Il consiglio Pastorale in seduta straordinaria in data 28 04 2026 a seguito di quanto affermato con lettera aperta don Valentino Simoniello si è riunita e ha prodotto all’unanimità la seguente replica.
“rev. don Valentino,
ci sembra del tutto irriverente ed ingrato verso la memoria del ragazzo assassinato addurre argomentazioni personali di basso profilo, come hai avuto l’ardire e la freddezza di fare e pertanto vogliamo restituire puntualmente la sedicente lettera aperta, al suo tracotante mittente, perché veramente non sappiamo cosa farci.

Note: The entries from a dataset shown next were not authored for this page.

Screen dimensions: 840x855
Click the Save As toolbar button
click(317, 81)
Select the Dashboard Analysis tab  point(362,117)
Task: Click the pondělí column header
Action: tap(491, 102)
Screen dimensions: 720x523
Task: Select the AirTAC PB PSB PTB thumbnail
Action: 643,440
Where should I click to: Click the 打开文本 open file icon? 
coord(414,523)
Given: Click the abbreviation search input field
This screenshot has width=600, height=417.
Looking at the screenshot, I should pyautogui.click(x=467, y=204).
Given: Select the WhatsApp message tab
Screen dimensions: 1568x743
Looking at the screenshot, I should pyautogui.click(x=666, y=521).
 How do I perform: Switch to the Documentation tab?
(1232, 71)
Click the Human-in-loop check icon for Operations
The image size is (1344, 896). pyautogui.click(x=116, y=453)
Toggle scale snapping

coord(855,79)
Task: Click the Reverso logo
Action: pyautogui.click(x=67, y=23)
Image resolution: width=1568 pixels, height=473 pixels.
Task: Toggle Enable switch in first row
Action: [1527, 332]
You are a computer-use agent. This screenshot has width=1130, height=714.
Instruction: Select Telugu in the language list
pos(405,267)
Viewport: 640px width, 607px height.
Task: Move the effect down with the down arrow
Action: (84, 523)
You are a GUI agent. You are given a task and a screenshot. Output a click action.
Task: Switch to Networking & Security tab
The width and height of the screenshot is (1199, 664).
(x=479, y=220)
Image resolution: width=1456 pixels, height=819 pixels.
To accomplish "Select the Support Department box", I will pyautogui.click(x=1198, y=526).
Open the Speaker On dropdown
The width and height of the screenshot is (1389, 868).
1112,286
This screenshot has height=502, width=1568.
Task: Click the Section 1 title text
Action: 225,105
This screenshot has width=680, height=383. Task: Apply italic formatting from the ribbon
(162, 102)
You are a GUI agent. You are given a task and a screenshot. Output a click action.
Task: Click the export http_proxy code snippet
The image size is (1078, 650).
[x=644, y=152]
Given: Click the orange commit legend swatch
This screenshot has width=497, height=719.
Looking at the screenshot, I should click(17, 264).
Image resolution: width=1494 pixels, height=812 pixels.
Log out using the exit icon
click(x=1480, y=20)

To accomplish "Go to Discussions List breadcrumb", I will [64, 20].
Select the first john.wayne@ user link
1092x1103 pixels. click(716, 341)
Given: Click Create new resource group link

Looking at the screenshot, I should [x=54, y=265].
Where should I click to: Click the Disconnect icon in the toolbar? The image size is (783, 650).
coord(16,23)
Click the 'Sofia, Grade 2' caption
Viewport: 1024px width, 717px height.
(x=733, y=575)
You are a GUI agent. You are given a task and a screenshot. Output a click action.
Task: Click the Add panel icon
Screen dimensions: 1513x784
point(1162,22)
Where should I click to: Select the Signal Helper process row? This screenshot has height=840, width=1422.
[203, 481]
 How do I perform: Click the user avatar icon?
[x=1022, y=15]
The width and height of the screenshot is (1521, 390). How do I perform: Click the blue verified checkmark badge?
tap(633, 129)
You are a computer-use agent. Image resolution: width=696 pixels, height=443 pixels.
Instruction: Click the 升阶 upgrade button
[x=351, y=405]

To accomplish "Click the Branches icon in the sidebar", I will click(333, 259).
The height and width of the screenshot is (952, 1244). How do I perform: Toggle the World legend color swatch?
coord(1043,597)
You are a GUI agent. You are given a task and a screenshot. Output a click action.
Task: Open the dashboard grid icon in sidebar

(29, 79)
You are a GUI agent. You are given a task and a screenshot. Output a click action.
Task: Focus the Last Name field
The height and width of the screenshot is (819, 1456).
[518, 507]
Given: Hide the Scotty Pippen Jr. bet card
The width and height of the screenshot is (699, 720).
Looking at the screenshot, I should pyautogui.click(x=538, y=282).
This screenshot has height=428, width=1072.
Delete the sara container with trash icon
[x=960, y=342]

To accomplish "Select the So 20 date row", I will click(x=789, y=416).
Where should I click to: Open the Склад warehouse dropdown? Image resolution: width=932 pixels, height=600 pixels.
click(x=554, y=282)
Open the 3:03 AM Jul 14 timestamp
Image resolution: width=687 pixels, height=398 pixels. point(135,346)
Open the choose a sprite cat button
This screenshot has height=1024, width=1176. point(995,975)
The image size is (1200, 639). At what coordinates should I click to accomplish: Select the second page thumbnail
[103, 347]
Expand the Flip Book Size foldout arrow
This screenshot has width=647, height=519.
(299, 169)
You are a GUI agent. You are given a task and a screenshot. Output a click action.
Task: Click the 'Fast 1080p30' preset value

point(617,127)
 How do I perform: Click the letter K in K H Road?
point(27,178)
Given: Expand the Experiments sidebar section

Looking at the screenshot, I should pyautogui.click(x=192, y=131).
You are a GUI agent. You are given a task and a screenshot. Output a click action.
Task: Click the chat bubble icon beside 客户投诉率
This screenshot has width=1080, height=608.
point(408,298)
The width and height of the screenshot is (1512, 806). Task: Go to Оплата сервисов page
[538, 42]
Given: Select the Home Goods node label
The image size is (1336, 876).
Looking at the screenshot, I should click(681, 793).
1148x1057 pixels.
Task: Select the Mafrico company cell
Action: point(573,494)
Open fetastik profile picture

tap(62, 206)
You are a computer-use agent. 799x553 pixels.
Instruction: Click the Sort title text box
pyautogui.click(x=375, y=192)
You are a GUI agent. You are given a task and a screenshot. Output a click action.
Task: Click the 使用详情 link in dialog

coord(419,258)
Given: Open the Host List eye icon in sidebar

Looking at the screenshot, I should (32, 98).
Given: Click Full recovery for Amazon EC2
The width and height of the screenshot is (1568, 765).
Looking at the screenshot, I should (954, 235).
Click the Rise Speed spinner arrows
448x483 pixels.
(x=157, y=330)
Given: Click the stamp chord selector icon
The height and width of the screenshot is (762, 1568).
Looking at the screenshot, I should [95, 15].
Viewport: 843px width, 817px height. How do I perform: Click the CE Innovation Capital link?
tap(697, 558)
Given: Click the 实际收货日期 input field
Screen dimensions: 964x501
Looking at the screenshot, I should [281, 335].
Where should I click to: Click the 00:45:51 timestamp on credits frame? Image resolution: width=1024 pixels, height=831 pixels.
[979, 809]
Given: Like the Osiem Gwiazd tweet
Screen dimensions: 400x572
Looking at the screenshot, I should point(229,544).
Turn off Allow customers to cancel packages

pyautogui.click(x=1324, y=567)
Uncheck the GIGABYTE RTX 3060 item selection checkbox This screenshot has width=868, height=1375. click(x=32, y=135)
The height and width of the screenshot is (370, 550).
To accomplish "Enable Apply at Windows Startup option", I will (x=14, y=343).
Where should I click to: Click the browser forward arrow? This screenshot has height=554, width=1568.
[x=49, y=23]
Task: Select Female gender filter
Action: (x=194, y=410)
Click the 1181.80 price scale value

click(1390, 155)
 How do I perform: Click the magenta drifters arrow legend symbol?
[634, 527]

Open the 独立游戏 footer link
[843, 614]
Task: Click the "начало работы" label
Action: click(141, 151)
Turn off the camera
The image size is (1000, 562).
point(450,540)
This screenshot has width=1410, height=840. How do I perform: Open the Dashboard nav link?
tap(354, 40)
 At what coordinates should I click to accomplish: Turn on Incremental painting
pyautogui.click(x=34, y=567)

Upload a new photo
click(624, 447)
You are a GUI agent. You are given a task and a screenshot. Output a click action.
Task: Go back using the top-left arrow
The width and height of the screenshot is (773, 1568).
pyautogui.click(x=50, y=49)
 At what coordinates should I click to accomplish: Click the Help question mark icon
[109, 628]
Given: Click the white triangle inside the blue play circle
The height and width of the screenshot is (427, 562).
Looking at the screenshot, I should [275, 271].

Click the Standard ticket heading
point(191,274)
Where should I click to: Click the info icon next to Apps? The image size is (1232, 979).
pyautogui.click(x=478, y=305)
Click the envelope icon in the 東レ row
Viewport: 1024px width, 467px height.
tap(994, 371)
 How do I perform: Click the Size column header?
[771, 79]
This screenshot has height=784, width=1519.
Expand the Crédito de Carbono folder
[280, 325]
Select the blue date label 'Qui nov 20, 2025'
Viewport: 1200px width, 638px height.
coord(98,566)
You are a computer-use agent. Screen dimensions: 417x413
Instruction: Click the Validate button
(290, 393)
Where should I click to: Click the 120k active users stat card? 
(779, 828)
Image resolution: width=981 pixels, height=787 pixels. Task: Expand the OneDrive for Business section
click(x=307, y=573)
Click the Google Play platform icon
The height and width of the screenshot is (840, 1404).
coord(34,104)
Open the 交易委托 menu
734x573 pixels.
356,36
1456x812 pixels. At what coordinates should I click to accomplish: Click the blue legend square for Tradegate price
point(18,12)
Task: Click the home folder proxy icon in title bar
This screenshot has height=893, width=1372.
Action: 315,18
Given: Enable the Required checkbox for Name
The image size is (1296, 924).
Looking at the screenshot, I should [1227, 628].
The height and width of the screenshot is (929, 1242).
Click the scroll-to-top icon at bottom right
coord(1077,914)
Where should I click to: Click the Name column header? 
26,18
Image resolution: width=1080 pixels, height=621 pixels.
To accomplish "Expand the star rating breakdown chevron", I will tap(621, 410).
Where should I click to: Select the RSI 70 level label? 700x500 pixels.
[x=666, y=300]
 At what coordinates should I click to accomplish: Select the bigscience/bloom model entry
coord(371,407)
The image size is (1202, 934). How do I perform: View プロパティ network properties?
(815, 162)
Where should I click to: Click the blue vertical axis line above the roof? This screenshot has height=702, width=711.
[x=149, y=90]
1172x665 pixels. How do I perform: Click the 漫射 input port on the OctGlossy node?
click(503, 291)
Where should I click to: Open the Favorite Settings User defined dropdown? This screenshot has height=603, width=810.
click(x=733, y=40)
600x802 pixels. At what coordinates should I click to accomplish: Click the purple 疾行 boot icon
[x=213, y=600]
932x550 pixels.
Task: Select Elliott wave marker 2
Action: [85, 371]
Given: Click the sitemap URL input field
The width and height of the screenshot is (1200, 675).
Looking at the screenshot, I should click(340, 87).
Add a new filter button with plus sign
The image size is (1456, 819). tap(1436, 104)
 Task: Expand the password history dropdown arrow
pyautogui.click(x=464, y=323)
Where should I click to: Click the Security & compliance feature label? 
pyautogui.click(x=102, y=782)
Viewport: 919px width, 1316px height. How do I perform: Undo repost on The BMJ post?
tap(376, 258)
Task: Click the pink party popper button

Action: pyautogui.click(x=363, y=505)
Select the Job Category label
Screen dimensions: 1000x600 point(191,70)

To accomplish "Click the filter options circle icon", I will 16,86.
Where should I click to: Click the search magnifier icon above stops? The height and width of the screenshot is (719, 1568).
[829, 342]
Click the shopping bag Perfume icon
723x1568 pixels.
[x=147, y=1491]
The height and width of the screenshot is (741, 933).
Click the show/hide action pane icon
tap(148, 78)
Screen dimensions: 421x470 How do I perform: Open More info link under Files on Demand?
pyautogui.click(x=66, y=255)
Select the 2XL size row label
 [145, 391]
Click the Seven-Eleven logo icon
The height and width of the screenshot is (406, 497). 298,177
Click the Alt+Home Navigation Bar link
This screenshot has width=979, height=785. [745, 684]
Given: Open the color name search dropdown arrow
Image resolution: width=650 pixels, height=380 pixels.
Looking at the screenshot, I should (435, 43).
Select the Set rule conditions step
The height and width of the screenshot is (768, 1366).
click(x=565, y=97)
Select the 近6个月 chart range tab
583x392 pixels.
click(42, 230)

Non sappiamo se questa lettera gioverà alla comunità di Lauro, parimenti destinataria dello scritto in questione, ma a questo eventualmente risponderà il suo parroco. Certamente essa non ha alcun significato per la comunità di S. Castrese che ti ignora, non ha mai ascoltato una tua predica. L’attacco a dir poco vergognoso, destabilizzante e carico di perfido livore, potevi indirizzarlo chiaramente al nostro parroco, a cui riservi probabilmente sentimenti di gelosia, risentimento, rancore e odio: questo abbiamo amaramente recepito. Ma noi, come comunità, un intervento simile e fatto da te, non trova alcuna umana e tantomeno cristiana spiegazione perché in tutti questi giorni di attesa infernale:
-non ti abbiamo mai visto per rasserenare gli animi della nostra comunità tanto provata;
-non ci risulta che hai bussato a casa della mamma di Vincenzo; insomma non hai fatto nulla che mostrasse un pizzico di attenzione per la nostra comunità tanto afflitta. Non entriamo nel merito di tante infami espressioni che hai usato nel tuo scritto, perché probabilmente sono il riflesso della tua coscienza, ma sappi che il nostro parroco:
-Si è adoperato con la famiglia del ragazzo per contribuire alle indagini di ricerca;
-è stato ogni giorno a contatto ed ha supportato costantemente la famiglia di Vincenzo, come ha riferito in qualche occasione anche la madre;
-è stato un riferimento essenziale per tutti noi, mantenendo un esemplare equilibrio in una situazione che non ha precedenti con la nostra storia, rivelandosi ancora una volta all’altezza del suo ruolo;
-ha avvicinato ragazzi e famiglie non rimanendo a piangere sull’accaduto, ma a delineare un percorso per il futuro volto a dare risposte al disagio giovanile;
-ha risposto con lucidità e coraggio a quanti sono venuti a S. Castrese per chiedere notizie, ecc.
Questa è storia, che noi possiamo confermare, ma le tue sono mere illazioni ed indebite sentenze.
Ma qual è il tuo problema allora, forse che don Carlo si sia occupato di accertarsi degli effetti del disagio giovanile, incontrando giovani di Lauro e S. Castrese per farsene carico ed organizzare qualcosa per evitare in futuro casi simili?
Forse è qui la genesi del problema: il nostro parroco ha promosso evidenti strutture e percorsi di socializzazione e tu dovresti imitarlo non combatterlo come un nemico.
Allora ti consigliamo un cammino di conversione per smaltire tanto veleno e rabbia che ti turbano, dopodiché vieni tra noi e condividiamo fraternità ed amore”. Il consiglio Pastorale.